There once was a town called Gary, Indiana.

Founded by the US Steel in 1906, its population reached a peak of 178,320 (*), in 1960 and its health depended on US Steel's profits.

With greater opening to international trade, American manufacturers increasingly lost profitability and layoffs became generalized.

The unionized labour force, mostly white, migrated to areas where better employment opportunities still existed, just to find that these opportunities often disappeared.

By 2000, Gary's population had been reduced to 102,746 (*) [with 95,920 (*) estimated for 2008], predominantly black and impoverished [83.2% of the total (**)].

Paul Mason, from BBC, reports here what became of Gary, Indiana. More  images of Gary can be found at the "Gary, Indiana, Ghost Town" web page.

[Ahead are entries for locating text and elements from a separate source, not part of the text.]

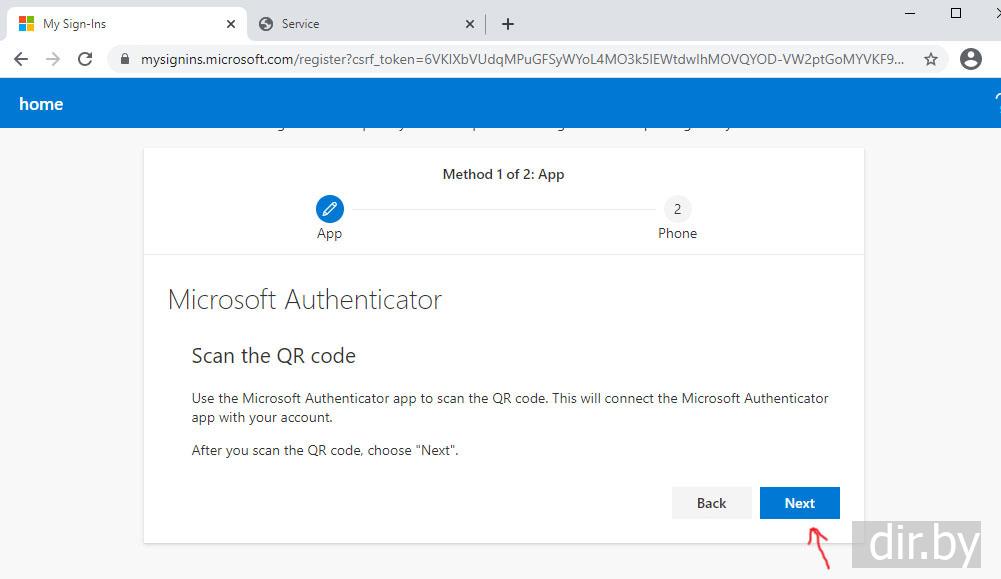Image resolution: width=1001 pixels, height=579 pixels.
Task: Click the home link in header
Action: (x=41, y=104)
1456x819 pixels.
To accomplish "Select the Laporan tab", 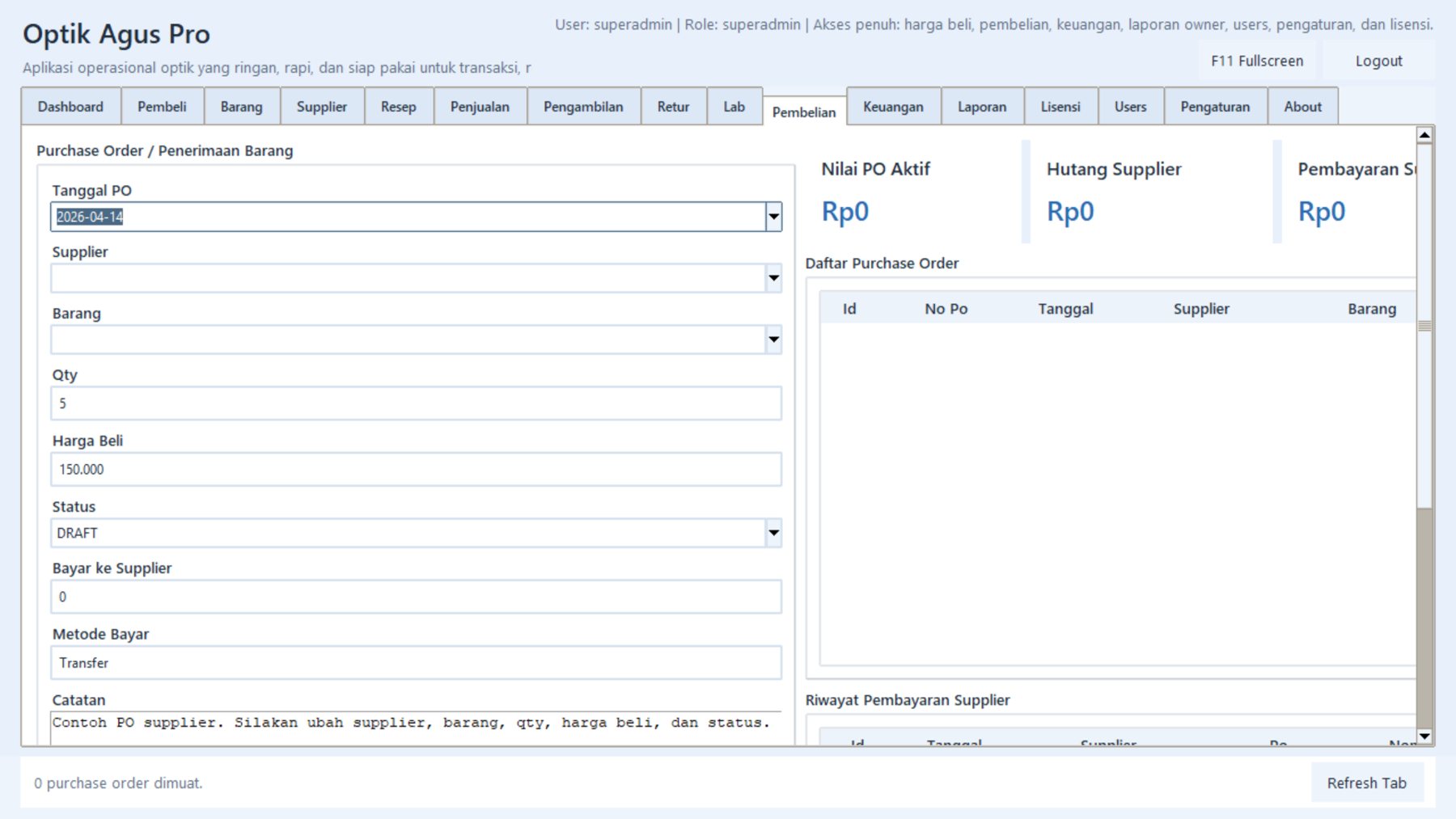I will [x=981, y=107].
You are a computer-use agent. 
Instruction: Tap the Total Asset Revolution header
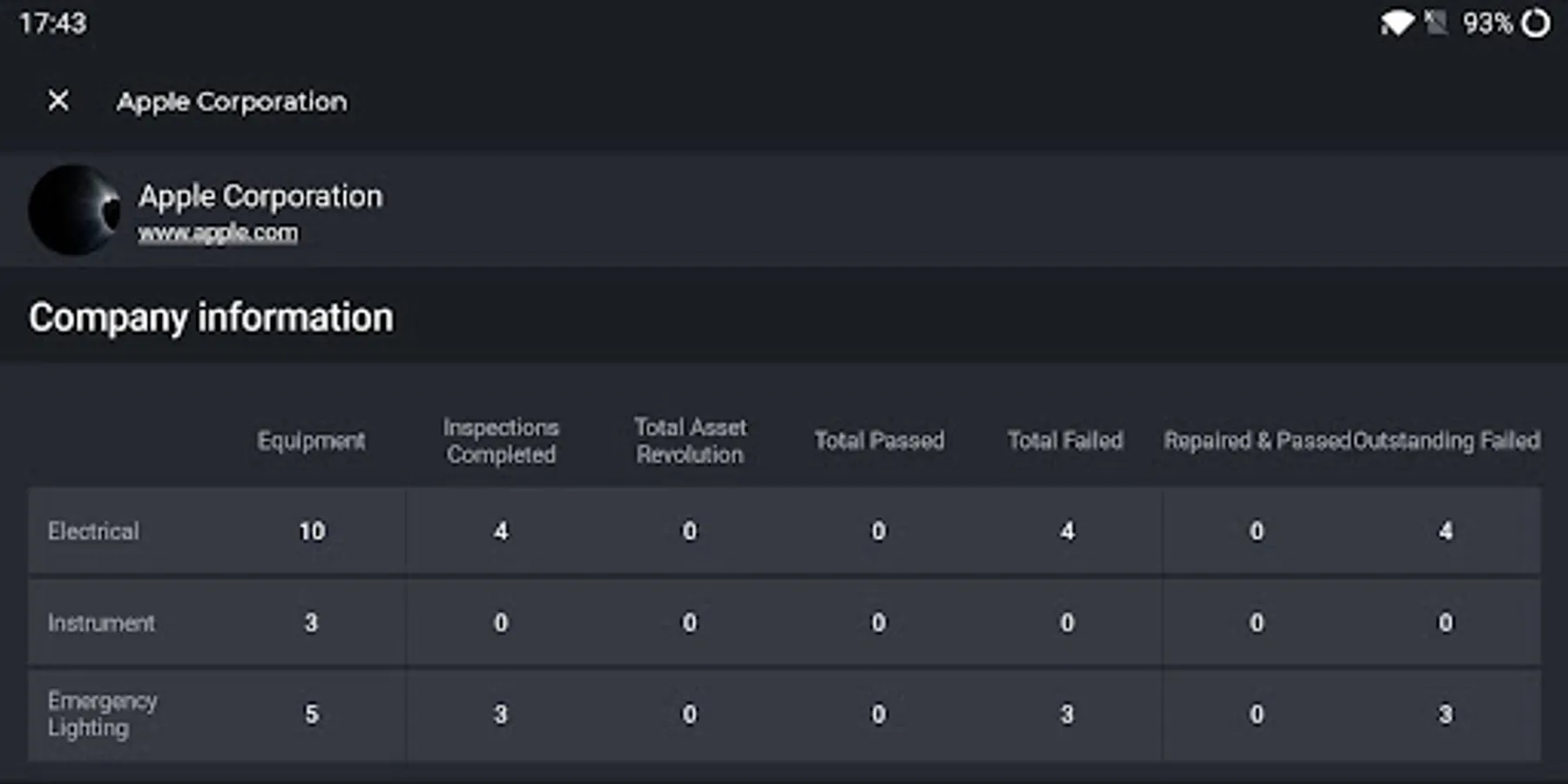[690, 441]
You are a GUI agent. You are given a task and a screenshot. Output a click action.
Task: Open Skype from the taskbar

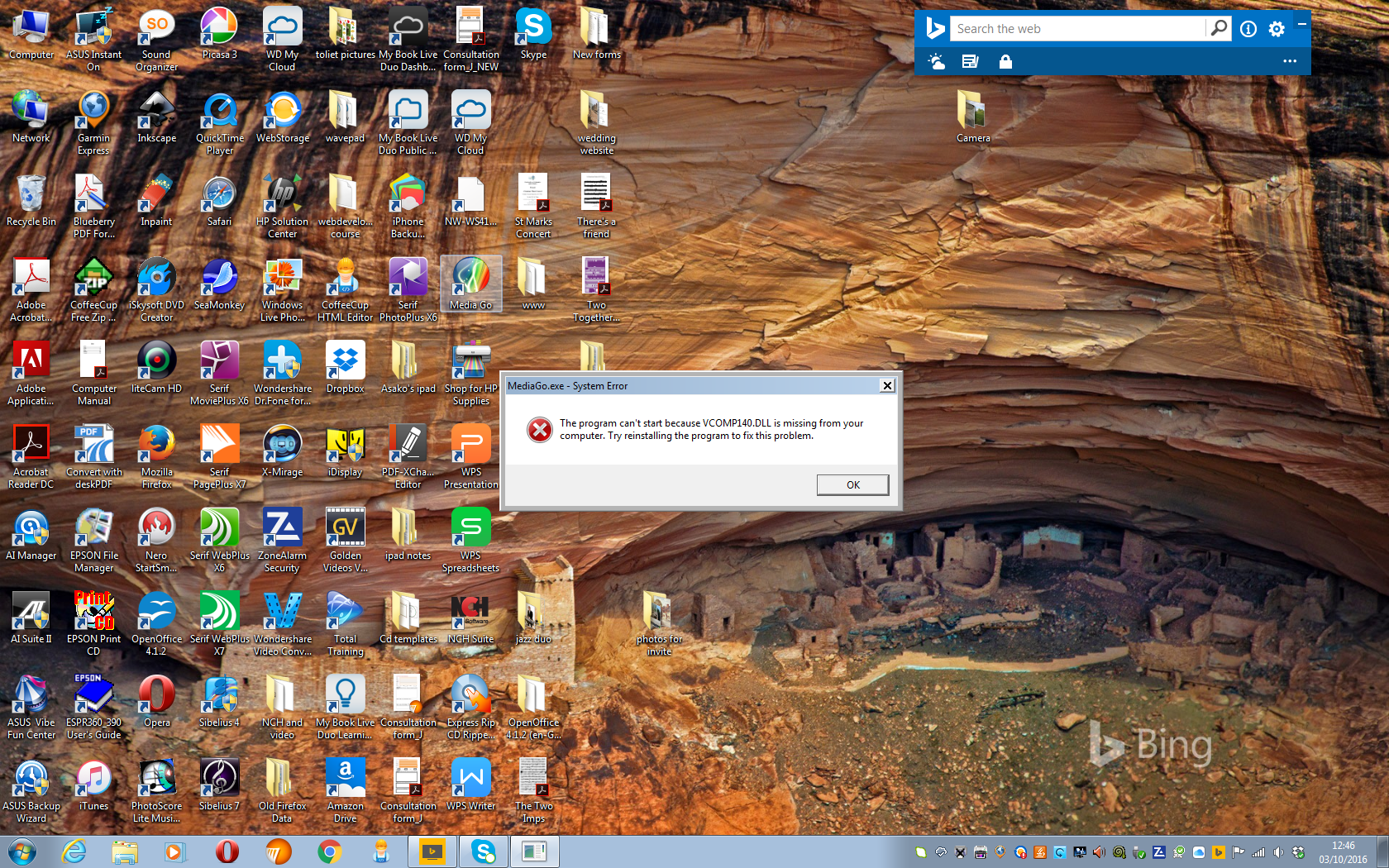point(483,851)
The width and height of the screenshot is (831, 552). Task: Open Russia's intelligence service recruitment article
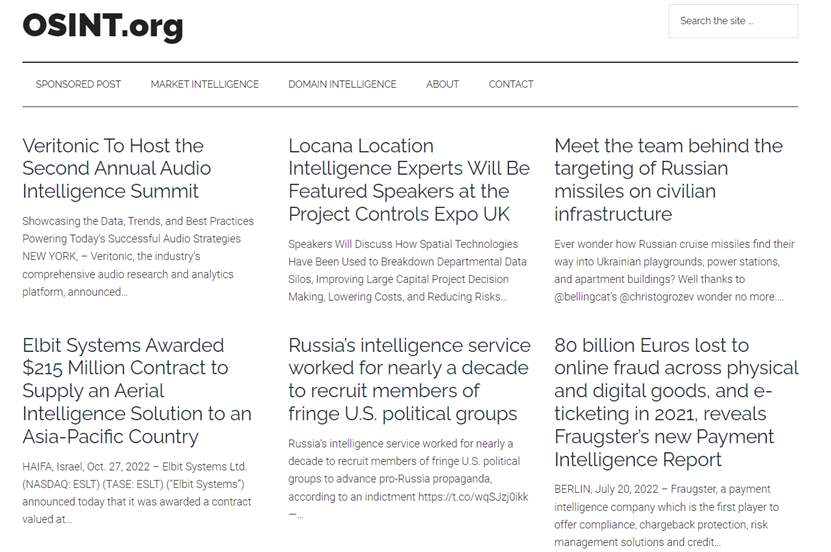409,379
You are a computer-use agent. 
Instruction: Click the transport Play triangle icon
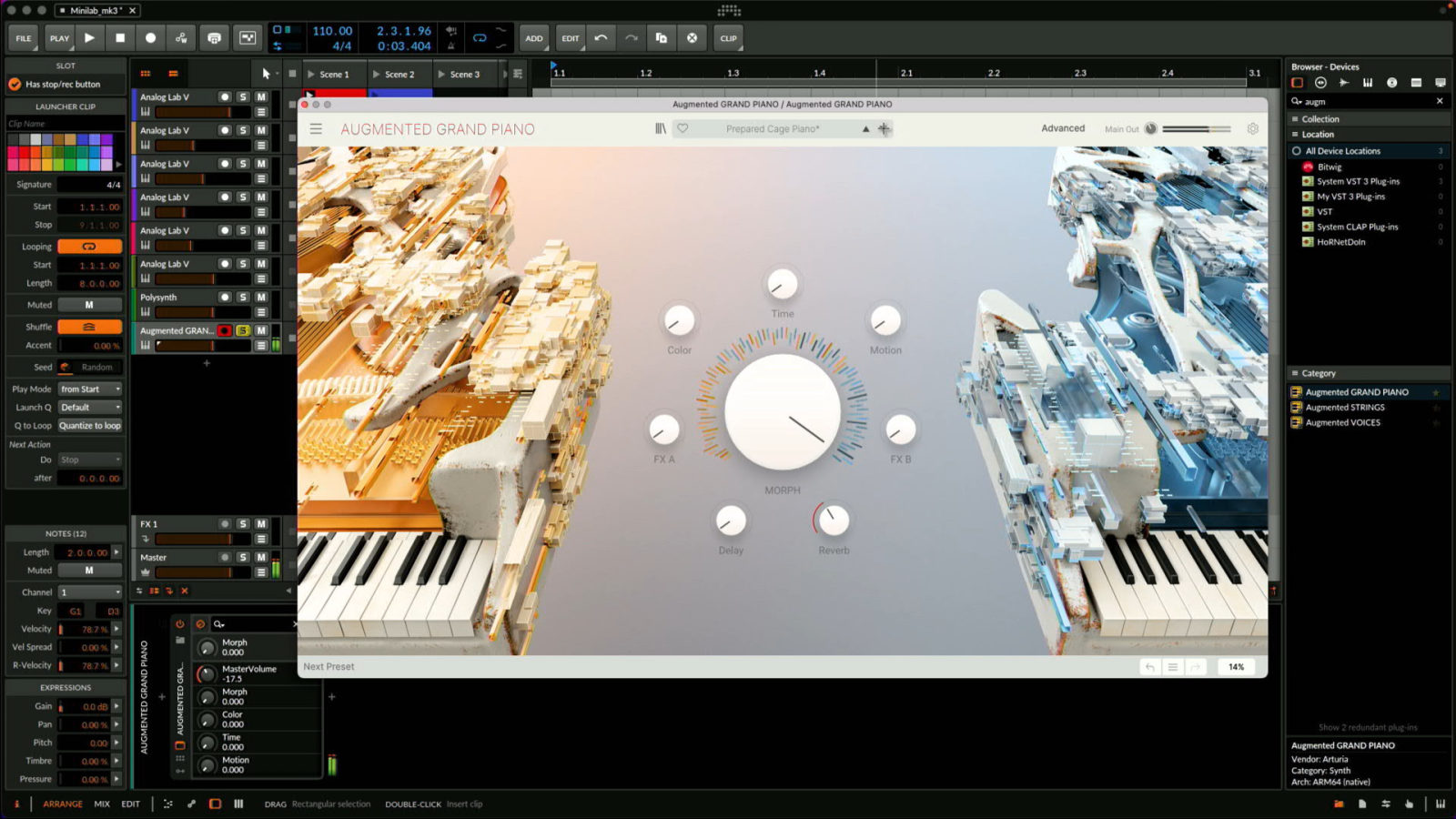(89, 38)
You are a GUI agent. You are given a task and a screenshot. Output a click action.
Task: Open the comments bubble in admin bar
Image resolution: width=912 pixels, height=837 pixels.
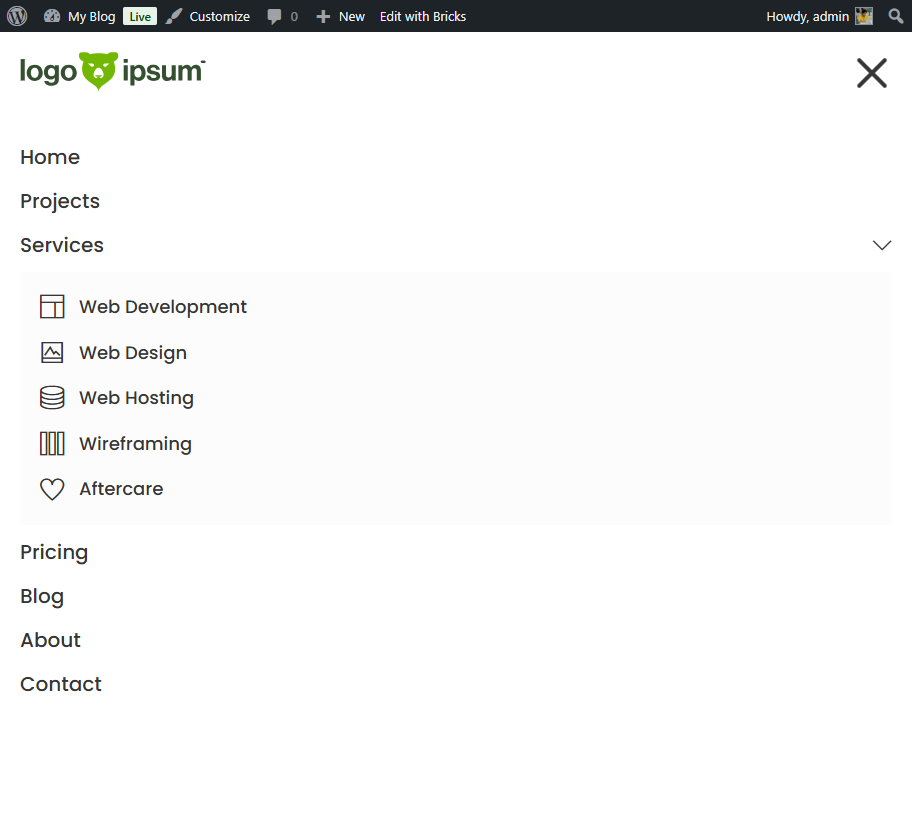pos(282,16)
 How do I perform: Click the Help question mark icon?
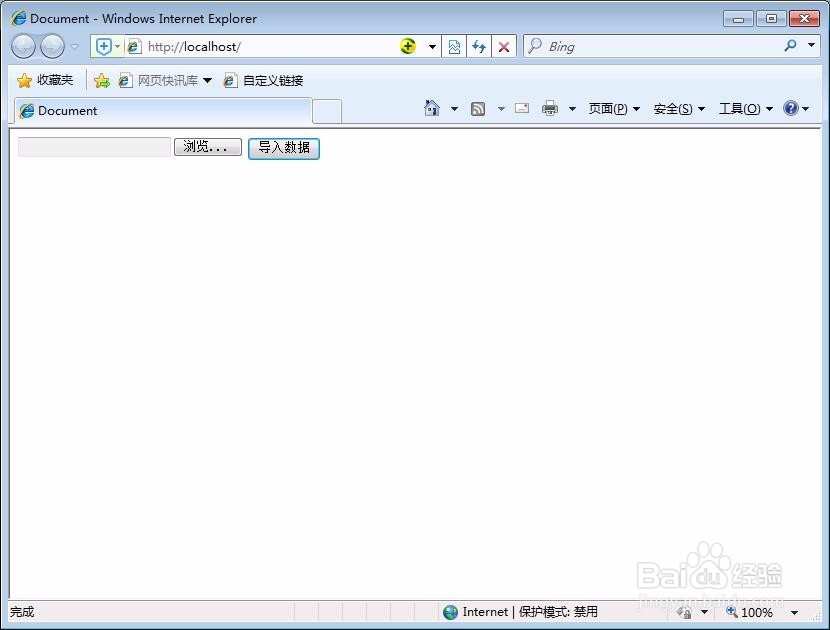coord(790,108)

From an Australian perspective, Gary's fate, however tragic, may look as something remote, utterly alien, unrelated to us.

Still, this may be the shape of things to come, not only for us in Australia, but for humankind.

(*) Gary, Indiana. Wikipedia
(**) Gary City, Indiana - Fact Sheet. US Census Bureau, 2006-2008 American Community Survey.

2 comments:

  1. Yep.

    It has a kind of post apocalyptic quality to it.

    By the way, the notion of economic base is explained reasonably well here:

    Economic Base analysis
    http://en.wikipedia.org/wiki/Economic_base

    It's not super high brow in terms of mathematical/statistical apparatus, but it works reasonably well, unlike most of those highly sophisticated models.